Collected data entries
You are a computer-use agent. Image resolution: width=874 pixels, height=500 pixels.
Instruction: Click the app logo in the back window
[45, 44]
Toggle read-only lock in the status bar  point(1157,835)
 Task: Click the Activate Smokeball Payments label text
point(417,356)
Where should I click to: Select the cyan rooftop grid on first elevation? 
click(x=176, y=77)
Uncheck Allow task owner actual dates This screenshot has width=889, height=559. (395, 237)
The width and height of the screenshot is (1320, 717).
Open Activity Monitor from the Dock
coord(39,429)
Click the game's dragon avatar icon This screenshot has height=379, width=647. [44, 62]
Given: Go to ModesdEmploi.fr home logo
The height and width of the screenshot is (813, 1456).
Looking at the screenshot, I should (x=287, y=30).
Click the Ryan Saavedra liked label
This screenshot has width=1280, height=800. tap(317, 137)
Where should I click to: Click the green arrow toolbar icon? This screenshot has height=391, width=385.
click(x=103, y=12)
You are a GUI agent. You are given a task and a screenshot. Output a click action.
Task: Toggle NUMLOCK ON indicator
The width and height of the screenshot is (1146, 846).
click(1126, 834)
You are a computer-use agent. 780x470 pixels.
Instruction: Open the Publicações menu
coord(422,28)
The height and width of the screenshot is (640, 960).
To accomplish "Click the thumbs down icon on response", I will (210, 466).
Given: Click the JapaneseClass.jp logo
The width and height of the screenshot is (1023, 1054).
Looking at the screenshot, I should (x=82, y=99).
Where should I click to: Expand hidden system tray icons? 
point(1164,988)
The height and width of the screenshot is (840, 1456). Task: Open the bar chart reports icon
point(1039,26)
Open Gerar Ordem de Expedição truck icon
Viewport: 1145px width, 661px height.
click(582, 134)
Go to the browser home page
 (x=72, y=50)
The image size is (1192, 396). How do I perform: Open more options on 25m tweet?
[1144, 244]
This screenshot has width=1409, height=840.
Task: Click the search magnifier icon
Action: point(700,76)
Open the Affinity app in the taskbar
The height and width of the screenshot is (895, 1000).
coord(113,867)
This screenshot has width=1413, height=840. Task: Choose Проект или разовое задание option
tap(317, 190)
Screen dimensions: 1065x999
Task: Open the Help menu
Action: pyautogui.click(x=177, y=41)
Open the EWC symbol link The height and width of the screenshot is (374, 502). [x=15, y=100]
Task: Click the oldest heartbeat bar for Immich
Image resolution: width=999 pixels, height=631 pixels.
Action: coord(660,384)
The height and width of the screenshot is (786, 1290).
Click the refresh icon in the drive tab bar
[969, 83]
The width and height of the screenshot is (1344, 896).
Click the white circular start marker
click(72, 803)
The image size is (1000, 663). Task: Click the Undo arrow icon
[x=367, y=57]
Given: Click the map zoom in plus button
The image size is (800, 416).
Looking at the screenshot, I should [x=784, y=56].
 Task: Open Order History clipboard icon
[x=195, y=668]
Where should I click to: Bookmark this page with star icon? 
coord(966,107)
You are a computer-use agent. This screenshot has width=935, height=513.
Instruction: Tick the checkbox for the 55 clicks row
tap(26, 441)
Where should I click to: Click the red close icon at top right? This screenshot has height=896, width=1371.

§ To be done
Can you copy out every one of the entries above word for word, changing nothing?

§ Response to the task
You are a computer-use agent. Image resolution: width=874 pixels, height=500 pixels.
Instruction: Click the app logo in the back window
[45, 44]
Toggle read-only lock in the status bar  point(1157,835)
 Task: Click the Activate Smokeball Payments label text
point(417,356)
Where should I click to: Select the cyan rooftop grid on first elevation? 
click(x=176, y=77)
Uncheck Allow task owner actual dates This screenshot has width=889, height=559. (395, 237)
The width and height of the screenshot is (1320, 717).
Open Activity Monitor from the Dock
coord(39,429)
Click the game's dragon avatar icon This screenshot has height=379, width=647. [44, 62]
Given: Go to ModesdEmploi.fr home logo
The height and width of the screenshot is (813, 1456).
Looking at the screenshot, I should (x=287, y=30).
Click the Ryan Saavedra liked label
This screenshot has width=1280, height=800. tap(317, 137)
Where should I click to: Click the green arrow toolbar icon? This screenshot has height=391, width=385.
click(x=103, y=12)
You are a GUI agent. You are given a task and a screenshot. Output a click action.
Task: Toggle NUMLOCK ON indicator
The width and height of the screenshot is (1146, 846).
click(1126, 834)
You are a computer-use agent. 780x470 pixels.
Instruction: Open the Publicações menu
coord(422,28)
The height and width of the screenshot is (640, 960).
To accomplish "Click the thumbs down icon on response", I will (210, 466).
Given: Click the JapaneseClass.jp logo
The width and height of the screenshot is (1023, 1054).
Looking at the screenshot, I should (x=82, y=99).
Where should I click to: Expand hidden system tray icons? 
point(1164,988)
The height and width of the screenshot is (840, 1456). Task: Open the bar chart reports icon
point(1039,26)
Open Gerar Ordem de Expedição truck icon
Viewport: 1145px width, 661px height.
click(582, 134)
Go to the browser home page
 (x=72, y=50)
The image size is (1192, 396). How do I perform: Open more options on 25m tweet?
[1144, 244]
This screenshot has width=1409, height=840.
Task: Click the search magnifier icon
Action: point(700,76)
Open the Affinity app in the taskbar
The height and width of the screenshot is (895, 1000).
coord(113,867)
This screenshot has width=1413, height=840. Task: Choose Проект или разовое задание option
tap(317, 190)
Screen dimensions: 1065x999
Task: Open the Help menu
Action: pyautogui.click(x=177, y=41)
Open the EWC symbol link The height and width of the screenshot is (374, 502). [x=15, y=100]
Task: Click the oldest heartbeat bar for Immich
Image resolution: width=999 pixels, height=631 pixels.
Action: coord(660,384)
The height and width of the screenshot is (786, 1290).
Click the refresh icon in the drive tab bar
[969, 83]
The width and height of the screenshot is (1344, 896).
Click the white circular start marker
click(72, 803)
The image size is (1000, 663). Task: Click the Undo arrow icon
[x=367, y=57]
Given: Click the map zoom in plus button
The image size is (800, 416).
Looking at the screenshot, I should [x=784, y=56].
 Task: Open Order History clipboard icon
[x=195, y=668]
Where should I click to: Bookmark this page with star icon? 
coord(966,107)
You are a computer-use agent. This screenshot has width=935, height=513.
Instruction: Tick the checkbox for the 55 clicks row
tap(26, 441)
Where should I click to: Click the red close icon at top right? This screenshot has height=896, width=1371.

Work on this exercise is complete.